■ **Given problem**: Return every line of the material below that contains the word "heading".

Some material
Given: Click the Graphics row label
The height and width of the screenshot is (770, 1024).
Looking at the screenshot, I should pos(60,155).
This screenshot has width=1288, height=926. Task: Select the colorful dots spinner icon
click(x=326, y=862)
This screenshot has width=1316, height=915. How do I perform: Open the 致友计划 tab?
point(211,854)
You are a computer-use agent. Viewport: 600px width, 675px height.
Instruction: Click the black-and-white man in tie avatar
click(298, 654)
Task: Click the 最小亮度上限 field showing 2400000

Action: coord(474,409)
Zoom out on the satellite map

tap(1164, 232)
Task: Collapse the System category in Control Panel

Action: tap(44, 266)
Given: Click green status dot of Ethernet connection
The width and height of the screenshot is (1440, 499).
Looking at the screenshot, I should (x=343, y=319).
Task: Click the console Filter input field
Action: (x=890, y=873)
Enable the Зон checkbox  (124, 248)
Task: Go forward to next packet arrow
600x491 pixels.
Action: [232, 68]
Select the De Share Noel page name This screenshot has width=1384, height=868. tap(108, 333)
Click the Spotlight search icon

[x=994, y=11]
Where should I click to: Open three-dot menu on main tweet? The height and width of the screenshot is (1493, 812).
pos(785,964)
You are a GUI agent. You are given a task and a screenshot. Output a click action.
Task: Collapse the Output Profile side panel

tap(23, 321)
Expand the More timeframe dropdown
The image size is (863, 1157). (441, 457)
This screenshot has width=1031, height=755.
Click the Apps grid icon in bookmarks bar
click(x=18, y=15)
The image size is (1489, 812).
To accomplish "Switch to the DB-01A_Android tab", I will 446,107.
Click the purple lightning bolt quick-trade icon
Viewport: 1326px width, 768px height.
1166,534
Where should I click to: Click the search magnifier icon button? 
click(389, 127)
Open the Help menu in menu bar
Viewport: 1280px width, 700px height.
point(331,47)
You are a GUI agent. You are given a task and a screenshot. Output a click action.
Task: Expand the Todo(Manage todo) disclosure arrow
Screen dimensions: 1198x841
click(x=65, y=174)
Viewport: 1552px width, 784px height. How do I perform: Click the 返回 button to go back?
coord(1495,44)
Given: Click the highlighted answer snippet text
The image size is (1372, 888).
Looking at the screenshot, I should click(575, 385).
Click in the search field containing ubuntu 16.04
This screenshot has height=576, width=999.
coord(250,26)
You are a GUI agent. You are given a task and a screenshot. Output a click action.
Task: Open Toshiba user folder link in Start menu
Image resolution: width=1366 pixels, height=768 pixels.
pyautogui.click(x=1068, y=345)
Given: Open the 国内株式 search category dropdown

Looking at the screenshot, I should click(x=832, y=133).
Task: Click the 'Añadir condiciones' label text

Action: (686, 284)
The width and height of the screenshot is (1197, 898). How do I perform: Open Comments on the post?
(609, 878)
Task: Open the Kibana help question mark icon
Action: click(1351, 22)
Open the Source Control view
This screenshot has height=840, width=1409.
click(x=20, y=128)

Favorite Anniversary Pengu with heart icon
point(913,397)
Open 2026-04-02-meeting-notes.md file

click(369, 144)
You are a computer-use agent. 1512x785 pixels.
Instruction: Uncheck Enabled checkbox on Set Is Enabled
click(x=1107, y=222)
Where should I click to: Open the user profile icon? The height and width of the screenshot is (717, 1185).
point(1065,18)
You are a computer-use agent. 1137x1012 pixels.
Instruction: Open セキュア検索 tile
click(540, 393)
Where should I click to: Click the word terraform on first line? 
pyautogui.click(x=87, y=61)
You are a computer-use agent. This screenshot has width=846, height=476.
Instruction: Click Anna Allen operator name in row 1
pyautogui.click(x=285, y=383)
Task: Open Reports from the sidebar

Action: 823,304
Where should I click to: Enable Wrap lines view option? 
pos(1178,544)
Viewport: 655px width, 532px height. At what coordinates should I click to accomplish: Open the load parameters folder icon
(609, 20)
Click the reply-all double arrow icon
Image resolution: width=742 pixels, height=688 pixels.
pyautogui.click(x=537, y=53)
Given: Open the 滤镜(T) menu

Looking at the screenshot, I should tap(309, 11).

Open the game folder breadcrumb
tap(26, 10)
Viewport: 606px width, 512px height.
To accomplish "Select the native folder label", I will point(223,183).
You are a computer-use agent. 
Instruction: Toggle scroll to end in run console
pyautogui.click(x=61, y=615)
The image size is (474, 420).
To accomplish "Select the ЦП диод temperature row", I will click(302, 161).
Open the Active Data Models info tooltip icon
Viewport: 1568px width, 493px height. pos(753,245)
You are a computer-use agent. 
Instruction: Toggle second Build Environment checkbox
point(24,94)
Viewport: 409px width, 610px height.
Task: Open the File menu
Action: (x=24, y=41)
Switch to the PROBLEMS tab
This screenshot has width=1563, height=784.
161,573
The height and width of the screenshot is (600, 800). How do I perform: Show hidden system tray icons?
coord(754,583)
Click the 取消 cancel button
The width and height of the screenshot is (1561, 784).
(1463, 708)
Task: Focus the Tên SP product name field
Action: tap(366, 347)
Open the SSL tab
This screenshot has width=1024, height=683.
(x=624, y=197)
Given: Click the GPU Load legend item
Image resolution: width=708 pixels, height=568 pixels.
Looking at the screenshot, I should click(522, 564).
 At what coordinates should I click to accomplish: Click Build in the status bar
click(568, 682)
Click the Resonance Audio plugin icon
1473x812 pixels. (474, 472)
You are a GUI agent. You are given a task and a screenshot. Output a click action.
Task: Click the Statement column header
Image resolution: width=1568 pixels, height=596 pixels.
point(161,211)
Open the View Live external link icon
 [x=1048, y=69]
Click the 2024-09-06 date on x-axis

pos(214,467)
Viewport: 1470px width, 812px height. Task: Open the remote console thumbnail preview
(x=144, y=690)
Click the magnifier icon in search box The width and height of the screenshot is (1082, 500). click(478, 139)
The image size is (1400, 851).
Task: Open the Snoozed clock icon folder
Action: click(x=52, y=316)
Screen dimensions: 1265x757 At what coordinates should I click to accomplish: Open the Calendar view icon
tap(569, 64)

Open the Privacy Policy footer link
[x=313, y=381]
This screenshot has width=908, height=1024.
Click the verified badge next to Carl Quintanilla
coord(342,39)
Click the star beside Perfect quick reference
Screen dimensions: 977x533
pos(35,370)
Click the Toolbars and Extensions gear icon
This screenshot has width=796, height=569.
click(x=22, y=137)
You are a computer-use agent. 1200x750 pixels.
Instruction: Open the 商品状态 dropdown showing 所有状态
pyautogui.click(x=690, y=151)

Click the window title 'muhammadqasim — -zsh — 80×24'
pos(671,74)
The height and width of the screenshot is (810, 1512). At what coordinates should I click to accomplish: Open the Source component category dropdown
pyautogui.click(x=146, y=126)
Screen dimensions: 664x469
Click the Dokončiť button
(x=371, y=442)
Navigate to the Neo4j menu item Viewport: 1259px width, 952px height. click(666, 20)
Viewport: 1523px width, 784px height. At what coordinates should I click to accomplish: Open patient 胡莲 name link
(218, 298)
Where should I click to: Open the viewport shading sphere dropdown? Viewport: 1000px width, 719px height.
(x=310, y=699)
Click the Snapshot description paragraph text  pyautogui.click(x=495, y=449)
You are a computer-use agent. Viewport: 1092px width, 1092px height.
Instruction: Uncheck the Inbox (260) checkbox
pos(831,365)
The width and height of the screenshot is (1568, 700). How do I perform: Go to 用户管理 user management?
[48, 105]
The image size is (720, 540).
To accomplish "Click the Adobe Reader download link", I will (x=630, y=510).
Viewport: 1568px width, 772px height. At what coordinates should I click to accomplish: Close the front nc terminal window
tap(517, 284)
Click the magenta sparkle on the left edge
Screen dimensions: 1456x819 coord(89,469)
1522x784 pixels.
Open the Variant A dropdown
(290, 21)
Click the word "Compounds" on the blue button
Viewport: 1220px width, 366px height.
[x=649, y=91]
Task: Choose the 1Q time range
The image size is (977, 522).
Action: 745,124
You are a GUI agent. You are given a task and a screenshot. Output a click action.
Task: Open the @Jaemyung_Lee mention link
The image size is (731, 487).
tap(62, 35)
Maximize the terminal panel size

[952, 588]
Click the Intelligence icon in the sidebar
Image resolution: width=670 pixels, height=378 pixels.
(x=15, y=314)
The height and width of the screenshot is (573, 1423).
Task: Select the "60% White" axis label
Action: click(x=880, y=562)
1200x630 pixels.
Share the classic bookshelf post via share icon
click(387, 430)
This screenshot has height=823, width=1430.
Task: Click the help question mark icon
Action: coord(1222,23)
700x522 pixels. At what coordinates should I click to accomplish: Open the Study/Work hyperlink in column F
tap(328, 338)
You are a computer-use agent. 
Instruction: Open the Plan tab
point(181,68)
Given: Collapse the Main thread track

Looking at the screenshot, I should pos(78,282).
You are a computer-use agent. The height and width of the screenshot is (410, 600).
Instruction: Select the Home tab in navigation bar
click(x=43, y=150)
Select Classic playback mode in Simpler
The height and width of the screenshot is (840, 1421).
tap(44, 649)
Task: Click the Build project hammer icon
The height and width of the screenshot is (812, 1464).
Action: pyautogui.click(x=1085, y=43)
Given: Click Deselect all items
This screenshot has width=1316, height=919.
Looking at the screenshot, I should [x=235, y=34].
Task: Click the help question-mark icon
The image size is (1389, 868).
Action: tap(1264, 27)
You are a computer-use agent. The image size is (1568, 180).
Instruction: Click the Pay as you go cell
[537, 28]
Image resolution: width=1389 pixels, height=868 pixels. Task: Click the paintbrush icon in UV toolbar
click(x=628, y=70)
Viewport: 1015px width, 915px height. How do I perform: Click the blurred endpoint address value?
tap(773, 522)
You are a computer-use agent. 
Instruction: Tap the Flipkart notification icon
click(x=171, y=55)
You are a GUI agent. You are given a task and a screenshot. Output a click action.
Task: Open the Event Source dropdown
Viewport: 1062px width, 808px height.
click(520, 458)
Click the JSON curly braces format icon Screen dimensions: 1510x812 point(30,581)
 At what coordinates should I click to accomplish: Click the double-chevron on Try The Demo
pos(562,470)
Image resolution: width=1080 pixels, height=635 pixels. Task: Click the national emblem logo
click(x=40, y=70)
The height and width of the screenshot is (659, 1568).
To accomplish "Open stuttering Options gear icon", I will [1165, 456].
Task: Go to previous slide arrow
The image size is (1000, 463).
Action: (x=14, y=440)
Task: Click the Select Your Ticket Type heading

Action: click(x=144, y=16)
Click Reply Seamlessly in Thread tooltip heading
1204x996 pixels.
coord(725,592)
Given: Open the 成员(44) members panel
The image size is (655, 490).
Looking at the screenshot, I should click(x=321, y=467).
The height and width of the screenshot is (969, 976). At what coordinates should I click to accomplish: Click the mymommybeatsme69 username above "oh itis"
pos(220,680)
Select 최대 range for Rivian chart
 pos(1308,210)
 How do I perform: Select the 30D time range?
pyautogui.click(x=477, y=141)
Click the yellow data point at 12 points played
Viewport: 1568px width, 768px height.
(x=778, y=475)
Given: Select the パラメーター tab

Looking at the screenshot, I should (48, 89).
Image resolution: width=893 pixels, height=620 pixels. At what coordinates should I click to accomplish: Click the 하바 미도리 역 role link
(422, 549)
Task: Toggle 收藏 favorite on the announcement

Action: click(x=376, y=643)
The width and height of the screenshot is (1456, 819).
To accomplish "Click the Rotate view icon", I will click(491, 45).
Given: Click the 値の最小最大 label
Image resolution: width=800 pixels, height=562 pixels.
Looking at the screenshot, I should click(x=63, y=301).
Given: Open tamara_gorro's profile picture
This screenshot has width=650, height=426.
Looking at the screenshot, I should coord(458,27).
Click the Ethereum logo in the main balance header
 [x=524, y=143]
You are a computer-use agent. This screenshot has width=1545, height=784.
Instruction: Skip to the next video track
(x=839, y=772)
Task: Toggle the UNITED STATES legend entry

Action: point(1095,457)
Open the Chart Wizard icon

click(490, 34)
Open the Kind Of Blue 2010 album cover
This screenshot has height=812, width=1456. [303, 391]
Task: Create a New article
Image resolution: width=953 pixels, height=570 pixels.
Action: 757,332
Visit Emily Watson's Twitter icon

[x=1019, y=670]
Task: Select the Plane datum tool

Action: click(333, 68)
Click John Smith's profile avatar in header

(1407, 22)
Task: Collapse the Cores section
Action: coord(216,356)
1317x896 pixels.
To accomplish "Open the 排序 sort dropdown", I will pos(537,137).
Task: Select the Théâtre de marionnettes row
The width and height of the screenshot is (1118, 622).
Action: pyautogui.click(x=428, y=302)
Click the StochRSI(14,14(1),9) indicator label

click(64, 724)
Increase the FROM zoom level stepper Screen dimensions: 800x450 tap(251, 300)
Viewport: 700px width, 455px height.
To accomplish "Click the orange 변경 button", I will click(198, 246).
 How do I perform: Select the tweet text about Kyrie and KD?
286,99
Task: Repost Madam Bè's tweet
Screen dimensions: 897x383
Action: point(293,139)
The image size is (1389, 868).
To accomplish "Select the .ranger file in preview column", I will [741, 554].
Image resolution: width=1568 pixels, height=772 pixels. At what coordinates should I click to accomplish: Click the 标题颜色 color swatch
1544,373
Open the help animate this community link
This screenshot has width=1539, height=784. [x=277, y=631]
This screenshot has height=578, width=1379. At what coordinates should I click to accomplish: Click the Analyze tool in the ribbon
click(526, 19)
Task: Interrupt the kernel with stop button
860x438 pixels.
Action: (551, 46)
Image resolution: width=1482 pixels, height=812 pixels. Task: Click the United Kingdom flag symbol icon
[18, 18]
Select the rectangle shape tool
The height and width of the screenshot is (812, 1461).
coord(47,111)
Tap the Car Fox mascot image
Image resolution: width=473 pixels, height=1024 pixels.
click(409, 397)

■ **Solution to this task**:
Task: Click the Select Your Ticket Type heading
Click Reply Seamlessly in Thread tooltip heading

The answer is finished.